-- Start SUPPLIED RECORDS --

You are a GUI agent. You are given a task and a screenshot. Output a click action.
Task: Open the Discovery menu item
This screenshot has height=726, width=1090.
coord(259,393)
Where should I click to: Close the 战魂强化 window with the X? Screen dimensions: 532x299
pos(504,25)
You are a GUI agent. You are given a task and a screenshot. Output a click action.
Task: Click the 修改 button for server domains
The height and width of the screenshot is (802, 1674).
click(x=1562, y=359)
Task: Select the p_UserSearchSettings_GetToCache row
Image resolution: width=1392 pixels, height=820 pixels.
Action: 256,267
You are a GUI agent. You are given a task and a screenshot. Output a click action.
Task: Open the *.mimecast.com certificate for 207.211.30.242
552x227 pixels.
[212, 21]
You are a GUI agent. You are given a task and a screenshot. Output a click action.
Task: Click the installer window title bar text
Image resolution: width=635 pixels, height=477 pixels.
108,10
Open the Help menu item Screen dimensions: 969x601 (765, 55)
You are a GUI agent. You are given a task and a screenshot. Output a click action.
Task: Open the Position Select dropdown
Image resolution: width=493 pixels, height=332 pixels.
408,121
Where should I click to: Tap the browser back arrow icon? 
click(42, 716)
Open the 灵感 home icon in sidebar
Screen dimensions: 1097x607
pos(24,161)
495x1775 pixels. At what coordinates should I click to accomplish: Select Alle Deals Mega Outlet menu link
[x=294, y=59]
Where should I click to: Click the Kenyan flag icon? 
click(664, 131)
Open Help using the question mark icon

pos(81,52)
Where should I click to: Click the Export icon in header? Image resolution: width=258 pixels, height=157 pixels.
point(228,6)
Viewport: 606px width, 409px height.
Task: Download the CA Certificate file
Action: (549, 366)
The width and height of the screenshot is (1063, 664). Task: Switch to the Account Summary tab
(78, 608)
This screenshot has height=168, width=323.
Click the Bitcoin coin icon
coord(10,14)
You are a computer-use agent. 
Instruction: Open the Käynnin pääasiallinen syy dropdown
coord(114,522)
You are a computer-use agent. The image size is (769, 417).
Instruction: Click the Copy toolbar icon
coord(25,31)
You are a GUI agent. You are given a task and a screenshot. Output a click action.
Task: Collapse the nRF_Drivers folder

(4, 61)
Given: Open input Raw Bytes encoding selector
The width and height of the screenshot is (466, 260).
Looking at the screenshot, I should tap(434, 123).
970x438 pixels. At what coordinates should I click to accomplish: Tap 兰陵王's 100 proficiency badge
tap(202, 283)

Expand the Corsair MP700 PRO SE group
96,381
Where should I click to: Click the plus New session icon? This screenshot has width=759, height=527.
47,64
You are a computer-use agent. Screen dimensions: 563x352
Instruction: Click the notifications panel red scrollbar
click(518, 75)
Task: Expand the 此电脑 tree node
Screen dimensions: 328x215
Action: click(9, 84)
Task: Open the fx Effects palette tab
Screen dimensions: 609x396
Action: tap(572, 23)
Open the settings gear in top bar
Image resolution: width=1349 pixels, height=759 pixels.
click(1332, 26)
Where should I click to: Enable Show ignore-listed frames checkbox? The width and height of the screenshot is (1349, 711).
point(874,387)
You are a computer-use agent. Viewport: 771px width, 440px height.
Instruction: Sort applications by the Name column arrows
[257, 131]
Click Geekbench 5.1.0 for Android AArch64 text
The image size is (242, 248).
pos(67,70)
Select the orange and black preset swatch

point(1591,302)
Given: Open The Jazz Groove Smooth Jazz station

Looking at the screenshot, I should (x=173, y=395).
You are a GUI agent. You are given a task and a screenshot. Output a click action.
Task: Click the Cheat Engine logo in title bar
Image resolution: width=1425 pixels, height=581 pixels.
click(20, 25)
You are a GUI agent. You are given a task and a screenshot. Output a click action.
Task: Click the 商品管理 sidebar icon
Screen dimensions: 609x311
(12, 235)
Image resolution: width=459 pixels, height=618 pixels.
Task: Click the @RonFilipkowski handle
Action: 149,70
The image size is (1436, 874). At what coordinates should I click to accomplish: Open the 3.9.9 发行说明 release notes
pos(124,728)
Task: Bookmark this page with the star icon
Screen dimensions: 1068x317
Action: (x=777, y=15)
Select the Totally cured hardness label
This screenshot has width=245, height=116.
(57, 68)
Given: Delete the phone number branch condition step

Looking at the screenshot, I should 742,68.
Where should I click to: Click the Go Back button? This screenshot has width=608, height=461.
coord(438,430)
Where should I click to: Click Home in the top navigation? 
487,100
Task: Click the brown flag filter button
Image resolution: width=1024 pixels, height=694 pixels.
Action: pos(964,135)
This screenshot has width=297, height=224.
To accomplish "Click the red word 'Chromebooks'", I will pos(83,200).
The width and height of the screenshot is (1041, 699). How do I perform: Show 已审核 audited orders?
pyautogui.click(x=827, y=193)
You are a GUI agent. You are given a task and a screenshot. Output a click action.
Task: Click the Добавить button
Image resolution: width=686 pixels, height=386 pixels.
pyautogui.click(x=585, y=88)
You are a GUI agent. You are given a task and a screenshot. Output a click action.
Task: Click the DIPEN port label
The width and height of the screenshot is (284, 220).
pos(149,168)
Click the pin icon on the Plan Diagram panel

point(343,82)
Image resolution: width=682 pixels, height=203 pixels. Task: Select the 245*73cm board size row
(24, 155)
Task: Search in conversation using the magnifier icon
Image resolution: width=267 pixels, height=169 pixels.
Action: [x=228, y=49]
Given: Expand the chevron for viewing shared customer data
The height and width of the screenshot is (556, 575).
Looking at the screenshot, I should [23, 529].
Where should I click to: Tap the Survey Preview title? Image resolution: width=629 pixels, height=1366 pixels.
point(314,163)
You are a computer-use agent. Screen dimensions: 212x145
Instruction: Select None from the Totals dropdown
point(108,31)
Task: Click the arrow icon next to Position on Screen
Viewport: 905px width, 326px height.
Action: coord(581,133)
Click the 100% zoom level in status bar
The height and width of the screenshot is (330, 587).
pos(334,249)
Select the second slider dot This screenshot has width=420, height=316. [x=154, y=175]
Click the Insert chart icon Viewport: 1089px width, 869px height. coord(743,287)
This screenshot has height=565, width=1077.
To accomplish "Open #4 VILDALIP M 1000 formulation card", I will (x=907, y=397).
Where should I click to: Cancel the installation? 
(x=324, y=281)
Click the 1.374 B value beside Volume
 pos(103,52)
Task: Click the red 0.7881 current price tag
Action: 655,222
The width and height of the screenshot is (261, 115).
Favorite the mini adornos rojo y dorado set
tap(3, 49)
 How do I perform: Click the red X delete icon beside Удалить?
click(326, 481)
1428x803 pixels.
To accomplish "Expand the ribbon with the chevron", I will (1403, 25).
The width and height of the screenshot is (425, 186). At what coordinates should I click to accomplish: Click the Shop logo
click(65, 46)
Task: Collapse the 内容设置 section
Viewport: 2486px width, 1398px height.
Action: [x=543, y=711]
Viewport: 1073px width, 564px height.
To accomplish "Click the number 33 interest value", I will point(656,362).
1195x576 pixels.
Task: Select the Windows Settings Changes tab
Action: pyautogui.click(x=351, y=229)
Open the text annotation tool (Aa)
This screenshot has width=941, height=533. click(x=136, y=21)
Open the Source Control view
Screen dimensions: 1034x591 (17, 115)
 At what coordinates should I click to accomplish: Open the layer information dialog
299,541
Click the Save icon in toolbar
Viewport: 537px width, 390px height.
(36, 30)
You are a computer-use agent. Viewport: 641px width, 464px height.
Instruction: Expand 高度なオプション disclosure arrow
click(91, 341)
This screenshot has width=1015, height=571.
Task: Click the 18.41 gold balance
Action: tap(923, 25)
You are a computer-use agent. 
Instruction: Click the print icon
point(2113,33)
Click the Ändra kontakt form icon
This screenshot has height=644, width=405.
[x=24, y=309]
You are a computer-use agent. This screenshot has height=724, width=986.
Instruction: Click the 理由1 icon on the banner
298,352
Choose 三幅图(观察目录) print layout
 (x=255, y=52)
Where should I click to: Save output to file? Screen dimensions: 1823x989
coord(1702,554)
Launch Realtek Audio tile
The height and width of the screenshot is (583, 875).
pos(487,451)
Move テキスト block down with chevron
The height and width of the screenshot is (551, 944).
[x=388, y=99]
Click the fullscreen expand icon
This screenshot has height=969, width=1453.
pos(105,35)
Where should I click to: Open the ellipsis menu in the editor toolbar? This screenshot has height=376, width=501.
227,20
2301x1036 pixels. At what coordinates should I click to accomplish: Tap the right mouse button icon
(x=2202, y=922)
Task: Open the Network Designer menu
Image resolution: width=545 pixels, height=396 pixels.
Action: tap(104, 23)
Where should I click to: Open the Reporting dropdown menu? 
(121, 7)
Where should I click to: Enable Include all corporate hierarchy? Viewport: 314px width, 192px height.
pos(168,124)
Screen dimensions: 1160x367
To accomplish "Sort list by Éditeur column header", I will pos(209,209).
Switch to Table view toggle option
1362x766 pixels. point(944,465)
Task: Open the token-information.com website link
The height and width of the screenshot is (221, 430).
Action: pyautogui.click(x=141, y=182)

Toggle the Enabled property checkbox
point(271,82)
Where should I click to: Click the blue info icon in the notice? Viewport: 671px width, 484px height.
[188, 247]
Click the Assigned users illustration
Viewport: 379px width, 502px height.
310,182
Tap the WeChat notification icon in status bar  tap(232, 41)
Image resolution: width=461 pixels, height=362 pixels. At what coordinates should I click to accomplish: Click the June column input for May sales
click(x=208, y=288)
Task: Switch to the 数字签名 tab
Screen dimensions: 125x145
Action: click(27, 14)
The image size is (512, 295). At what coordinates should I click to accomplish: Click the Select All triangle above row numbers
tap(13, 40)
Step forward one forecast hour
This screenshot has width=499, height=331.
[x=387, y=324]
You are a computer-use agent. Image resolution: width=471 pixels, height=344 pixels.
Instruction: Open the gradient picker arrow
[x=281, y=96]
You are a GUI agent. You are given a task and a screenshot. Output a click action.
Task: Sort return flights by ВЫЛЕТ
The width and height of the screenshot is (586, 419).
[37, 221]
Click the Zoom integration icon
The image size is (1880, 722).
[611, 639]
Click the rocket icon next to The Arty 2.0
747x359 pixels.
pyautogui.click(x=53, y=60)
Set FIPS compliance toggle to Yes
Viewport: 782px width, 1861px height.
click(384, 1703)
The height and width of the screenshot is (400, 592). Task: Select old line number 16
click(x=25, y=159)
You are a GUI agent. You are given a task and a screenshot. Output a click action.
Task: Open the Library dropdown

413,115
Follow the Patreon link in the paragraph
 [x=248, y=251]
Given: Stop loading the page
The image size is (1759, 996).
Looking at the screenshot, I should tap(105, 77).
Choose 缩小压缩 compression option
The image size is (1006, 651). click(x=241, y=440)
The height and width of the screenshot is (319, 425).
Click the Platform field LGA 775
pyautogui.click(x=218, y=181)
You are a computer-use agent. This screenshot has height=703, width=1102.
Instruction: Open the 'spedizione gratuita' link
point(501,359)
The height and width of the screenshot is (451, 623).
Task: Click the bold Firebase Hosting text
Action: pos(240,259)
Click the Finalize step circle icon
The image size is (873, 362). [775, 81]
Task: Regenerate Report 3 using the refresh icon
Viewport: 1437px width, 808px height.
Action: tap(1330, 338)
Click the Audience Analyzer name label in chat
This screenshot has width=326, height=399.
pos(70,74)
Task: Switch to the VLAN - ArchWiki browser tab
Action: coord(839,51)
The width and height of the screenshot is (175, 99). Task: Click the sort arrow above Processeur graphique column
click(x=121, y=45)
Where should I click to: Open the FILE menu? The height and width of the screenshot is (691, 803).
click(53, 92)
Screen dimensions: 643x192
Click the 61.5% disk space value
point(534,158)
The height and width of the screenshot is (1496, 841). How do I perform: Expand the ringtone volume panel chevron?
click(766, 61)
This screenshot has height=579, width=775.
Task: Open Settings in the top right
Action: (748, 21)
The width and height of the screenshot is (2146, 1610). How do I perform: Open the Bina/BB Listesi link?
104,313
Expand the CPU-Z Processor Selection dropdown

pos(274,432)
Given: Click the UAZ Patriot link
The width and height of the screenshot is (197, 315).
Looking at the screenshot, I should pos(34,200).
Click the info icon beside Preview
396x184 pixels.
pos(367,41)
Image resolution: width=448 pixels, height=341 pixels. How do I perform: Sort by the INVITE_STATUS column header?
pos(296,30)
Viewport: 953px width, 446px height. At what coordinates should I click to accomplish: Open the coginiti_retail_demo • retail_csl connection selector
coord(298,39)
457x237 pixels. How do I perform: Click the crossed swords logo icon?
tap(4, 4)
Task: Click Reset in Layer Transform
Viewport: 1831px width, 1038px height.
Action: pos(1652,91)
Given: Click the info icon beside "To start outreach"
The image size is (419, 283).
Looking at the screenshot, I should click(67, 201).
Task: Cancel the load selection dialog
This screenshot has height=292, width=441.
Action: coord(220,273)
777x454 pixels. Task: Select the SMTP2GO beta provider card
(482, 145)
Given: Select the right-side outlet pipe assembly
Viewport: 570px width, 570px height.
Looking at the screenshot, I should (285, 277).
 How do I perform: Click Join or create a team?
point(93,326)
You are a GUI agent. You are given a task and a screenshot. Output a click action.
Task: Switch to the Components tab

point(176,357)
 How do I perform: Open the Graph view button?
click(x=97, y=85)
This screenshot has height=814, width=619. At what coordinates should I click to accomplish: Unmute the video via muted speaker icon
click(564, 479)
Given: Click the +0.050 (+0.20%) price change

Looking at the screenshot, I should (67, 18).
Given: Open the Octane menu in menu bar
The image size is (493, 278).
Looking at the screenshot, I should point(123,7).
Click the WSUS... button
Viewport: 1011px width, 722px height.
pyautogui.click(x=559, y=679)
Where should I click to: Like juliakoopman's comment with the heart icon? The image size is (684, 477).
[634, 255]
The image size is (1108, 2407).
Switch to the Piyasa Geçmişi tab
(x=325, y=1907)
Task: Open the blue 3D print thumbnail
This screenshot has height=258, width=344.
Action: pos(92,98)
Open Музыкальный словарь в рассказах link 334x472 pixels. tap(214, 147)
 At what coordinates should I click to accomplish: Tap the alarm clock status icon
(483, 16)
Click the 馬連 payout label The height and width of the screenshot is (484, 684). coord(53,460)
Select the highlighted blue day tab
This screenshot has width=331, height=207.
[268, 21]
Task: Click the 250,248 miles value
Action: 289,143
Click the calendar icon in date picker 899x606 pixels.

-- End SUPPLIED RECORDS --

• **PROMPT**: Swap "How do I perform" for "How can I do this" in the lines from the line with "The width and height of the screenshot is (2146, 1610)." up to and including the line with "Looking at the screenshot, I should (67, 18).". Return only those lines, with everything else left as it is.

• **ANSWER TO THE TASK**:
The width and height of the screenshot is (2146, 1610). How can I do this: Open the Bina/BB Listesi link?
104,313
Expand the CPU-Z Processor Selection dropdown

pos(274,432)
Given: Click the UAZ Patriot link
The width and height of the screenshot is (197, 315).
Looking at the screenshot, I should pos(34,200).
Click the info icon beside Preview
396x184 pixels.
pos(367,41)
Image resolution: width=448 pixels, height=341 pixels. How can I do this: Sort by the INVITE_STATUS column header?
pos(296,30)
Viewport: 953px width, 446px height. At what coordinates should I click to accomplish: Open the coginiti_retail_demo • retail_csl connection selector
coord(298,39)
457x237 pixels. How can I do this: Click the crossed swords logo icon?
tap(4, 4)
Task: Click Reset in Layer Transform
Viewport: 1831px width, 1038px height.
Action: pos(1652,91)
Given: Click the info icon beside "To start outreach"
The image size is (419, 283).
Looking at the screenshot, I should click(67, 201).
Task: Cancel the load selection dialog
This screenshot has height=292, width=441.
Action: coord(220,273)
777x454 pixels. Task: Select the SMTP2GO beta provider card
(482, 145)
Given: Select the right-side outlet pipe assembly
Viewport: 570px width, 570px height.
Looking at the screenshot, I should (285, 277).
 How can I do this: Click Join or create a team?
point(93,326)
You are a GUI agent. You are given a task and a screenshot. Output a click action.
Task: Switch to the Components tab

point(176,357)
 How can I do this: Open the Graph view button?
click(x=97, y=85)
This screenshot has height=814, width=619. At what coordinates should I click to accomplish: Unmute the video via muted speaker icon
click(564, 479)
Given: Click the +0.050 (+0.20%) price change

Looking at the screenshot, I should (67, 18).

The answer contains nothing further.